MTSU’s College of Mass Communication will showcase its nationally known Recording Industry program this weekend during several events in Southern California that are tied to the 56th annual GRAMMY Awards.
On Saturday, the college is partnering with the Franklin-based Americana Music Association for an event at the legendary Troubadour club in West Hollywood to honor the late Phil Everly of the Everly Brothers, who died last year.
The event, co-presented by Vector Management and Nissan, will be a celebration of American Roots Music and is expected to draw “legends and the next generation of creative artists to the stage… for an inspirational night of music,” said Jed Hilly, Americana’s executive director.

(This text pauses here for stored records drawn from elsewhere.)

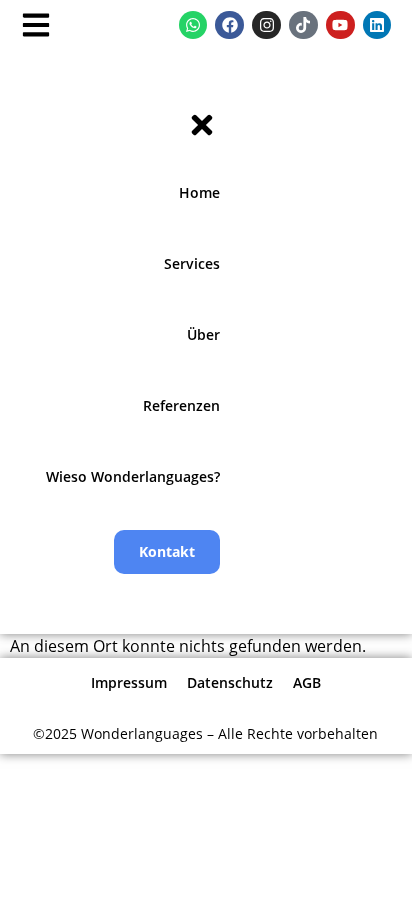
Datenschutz (230, 682)
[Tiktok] (303, 25)
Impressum (129, 682)
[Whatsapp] (193, 25)
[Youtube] (340, 25)
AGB (307, 682)
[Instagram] (266, 25)
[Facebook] (229, 25)
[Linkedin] (377, 25)
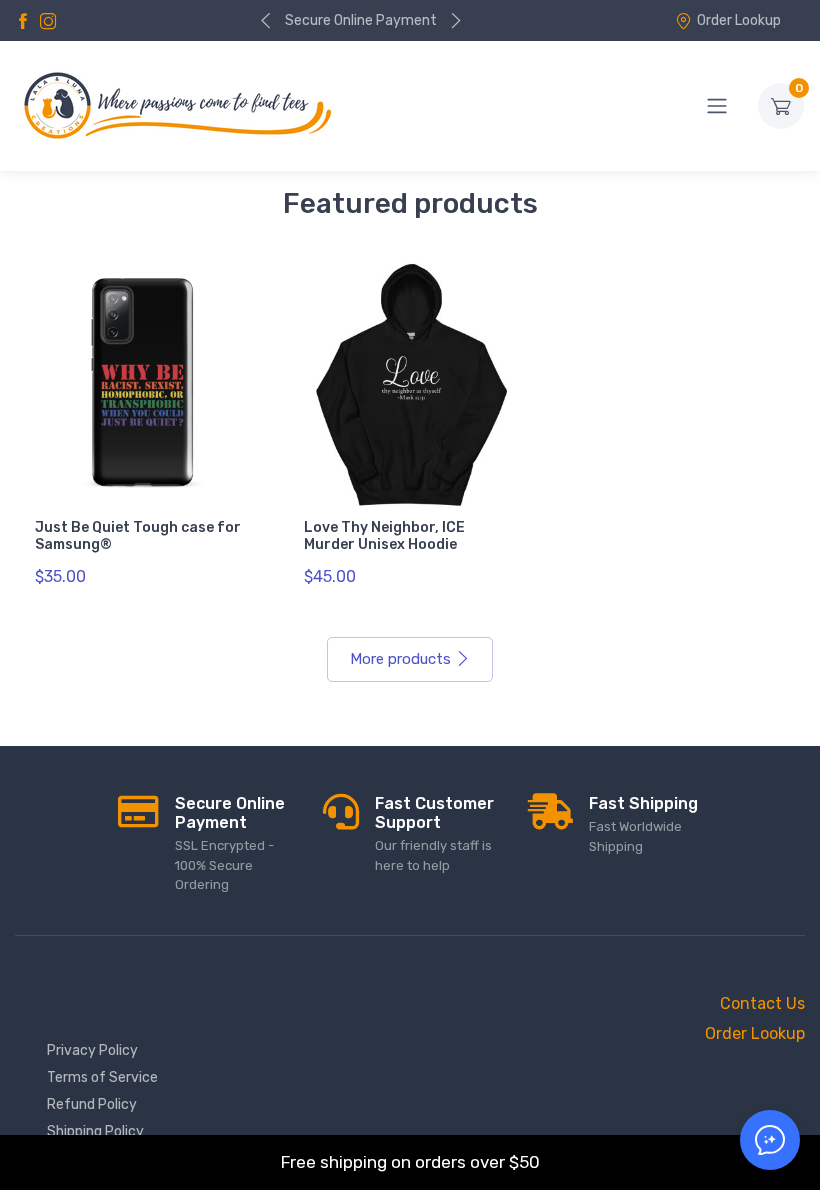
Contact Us (762, 1003)
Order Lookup (739, 20)
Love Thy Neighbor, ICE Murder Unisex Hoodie (384, 536)
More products (400, 659)
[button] (770, 1140)
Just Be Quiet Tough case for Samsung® (138, 536)
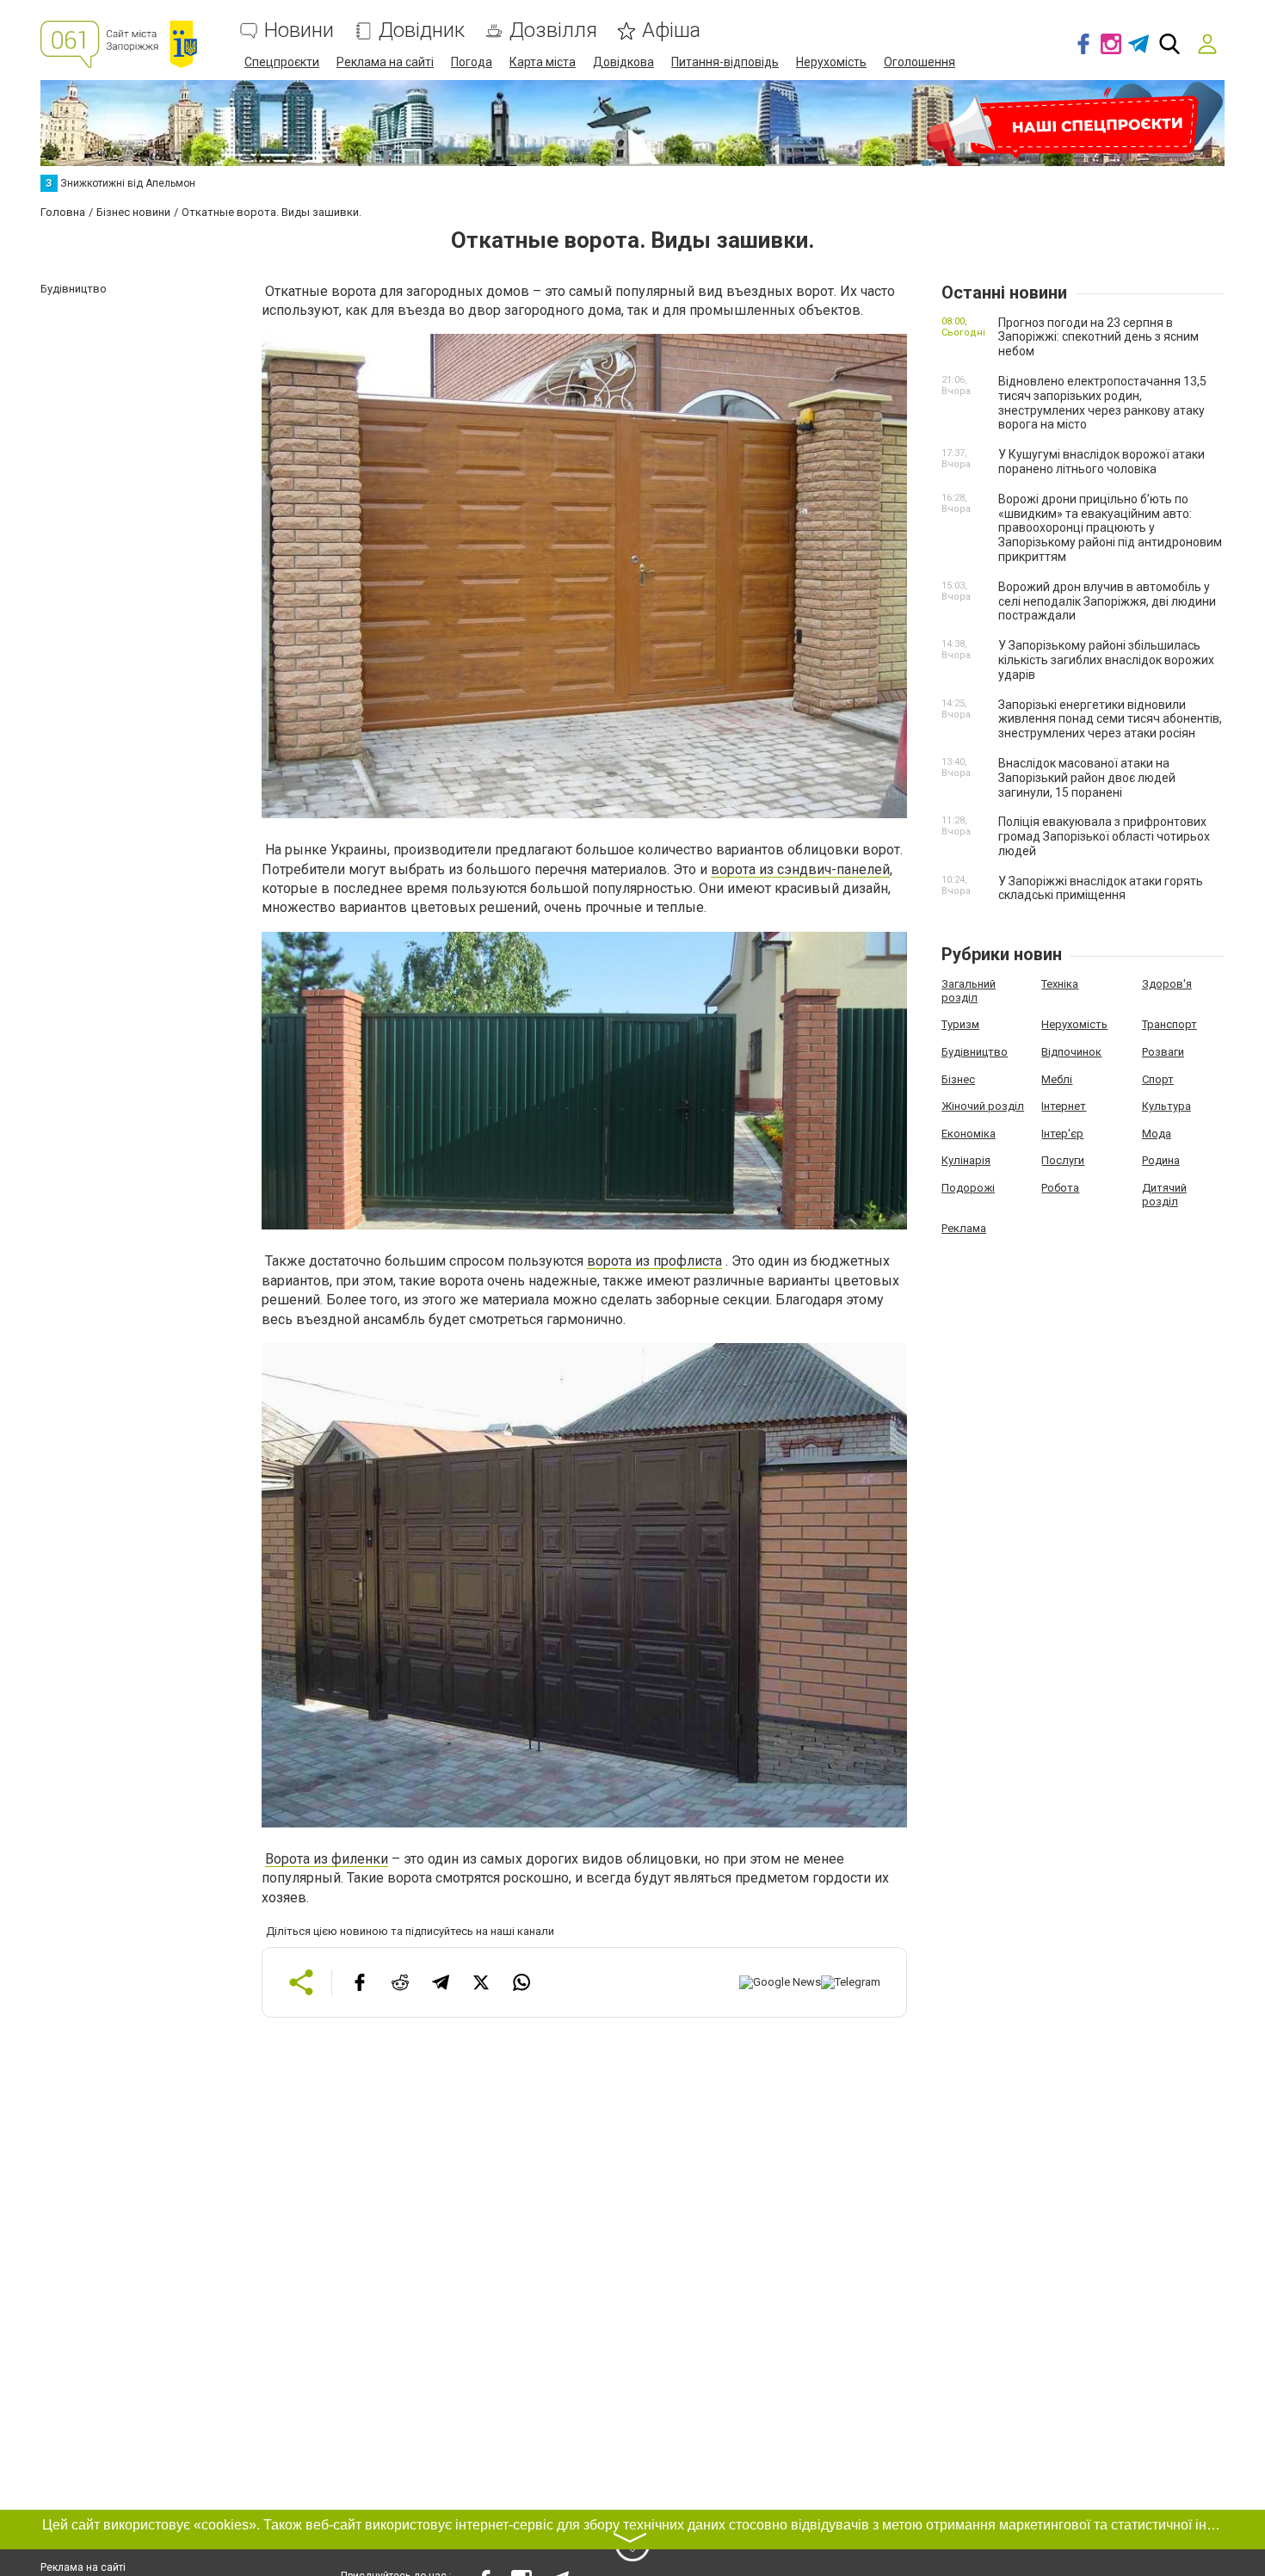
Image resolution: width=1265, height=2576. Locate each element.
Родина (1161, 1160)
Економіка (968, 1133)
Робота (1060, 1187)
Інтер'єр (1062, 1133)
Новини (299, 30)
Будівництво (974, 1051)
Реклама (963, 1228)
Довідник (422, 30)
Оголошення (919, 62)
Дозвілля (553, 30)
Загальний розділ (968, 990)
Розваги (1163, 1051)
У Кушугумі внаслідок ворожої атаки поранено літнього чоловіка (1101, 461)
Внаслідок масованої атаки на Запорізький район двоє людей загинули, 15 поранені (1087, 777)
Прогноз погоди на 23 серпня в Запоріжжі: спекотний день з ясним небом (1098, 337)
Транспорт (1169, 1024)
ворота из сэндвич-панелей (800, 869)
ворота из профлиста (654, 1261)
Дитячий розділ (1164, 1194)
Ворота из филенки (326, 1859)
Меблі (1056, 1079)
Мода (1156, 1133)
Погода (471, 62)
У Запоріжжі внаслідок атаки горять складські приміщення (1100, 888)
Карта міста (542, 62)
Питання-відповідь (725, 62)
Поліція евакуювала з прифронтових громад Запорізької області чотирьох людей (1104, 836)
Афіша (671, 30)
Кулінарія (965, 1160)
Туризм (960, 1024)
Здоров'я (1167, 983)
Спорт (1158, 1079)
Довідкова (623, 62)
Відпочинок (1071, 1051)
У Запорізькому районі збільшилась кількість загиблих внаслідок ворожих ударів (1106, 659)
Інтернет (1063, 1106)
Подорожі (968, 1187)
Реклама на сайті (385, 62)
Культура (1166, 1106)
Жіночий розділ (982, 1106)
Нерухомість (831, 62)
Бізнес (958, 1079)
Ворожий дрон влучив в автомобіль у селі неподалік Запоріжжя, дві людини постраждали (1107, 601)
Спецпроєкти (281, 62)
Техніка (1059, 983)
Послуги (1062, 1160)
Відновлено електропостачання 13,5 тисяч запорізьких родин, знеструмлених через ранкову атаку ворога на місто (1102, 402)
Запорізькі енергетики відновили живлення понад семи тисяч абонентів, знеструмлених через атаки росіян (1110, 719)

Dean Ken Paulson and President Sidney A. McPhee will meet with MTSU alumni from the Southern California area prior to the Troubadour event.
“We are working to build the visibility of our college, so it makes perfect sense for us to be present at the most visible music event of the year,” Paulson said.
On Sunday, MTSU will be among the presenting sponsors of a Leadership Music alumni reunion at a venue less than a mile away from Los Angeles’ Staples Center, the site of the GRAMMY telecast that evening.
Leadership Music, based out of Nashville, is a non-profit educational effort that holds an eight-month industry training program each year to a select group of participants. Founded in 1989, it has more than 900 alumni, including nearly four dozen current and former heads of record labels and other industry professionals.
And three of MTSU’s former students are connected to GRAMMY-nominated projects this year:
- Michael Knox produced Jason Aldean’s “Night Train,” which is in the running for best country album.
- Luke Laird co-produced Kacey Musgraves’ album, “Same Trailer Different Park,” which will compete against Aldean’s.
- Jessi Alexander co-wrote two best country song nominees: Lee Brice’s “I Drive Your Truck” and Blake Shelton’s “Mine Would Be You.”
“We will be bragging this weekend about the pivotal roles our former students continue to play in the recording industry,” Paulson said.
Katy Bishop, a current MTSU recording industry student, is in the GRAMMY spotlight this weekend, as part of a Nashville-based trio called Maybe April. The group also includes Nashville residents Kristen Castro and Alaina Stacey.
The group performed Thursday night’s “A Song Is Born” GRAMMY Foundation legacy concert and will play at the official GRAMMY after-party on Sunday.
MTSU’s Department of Recording Industry, which recently celebrated its 40th anniversary, is one of the university’s signature departments and was featured in the Aug. 24, 2013, issue of Billboard’s annual look at music education.
The department is the only one of its kind in the nation to be housed in a college of mass communication. It offers a Bachelor of Science degree with concentrations in music business, audio production and commercial songwriting, as well as a Master of Fine Arts degree in recording arts and technologies.
Four former MTSU students — Brett Eldridge, Chris Young, Eric Paslay and Lady Antebellum’s Hillary Scott — recently had simultaneous songs on a recent Billboard Country Airplay chart.
More than a dozen MTSU alumni/former students and faculty have been nominated for Grammy Awards in the last three years, and seven have won Grammys.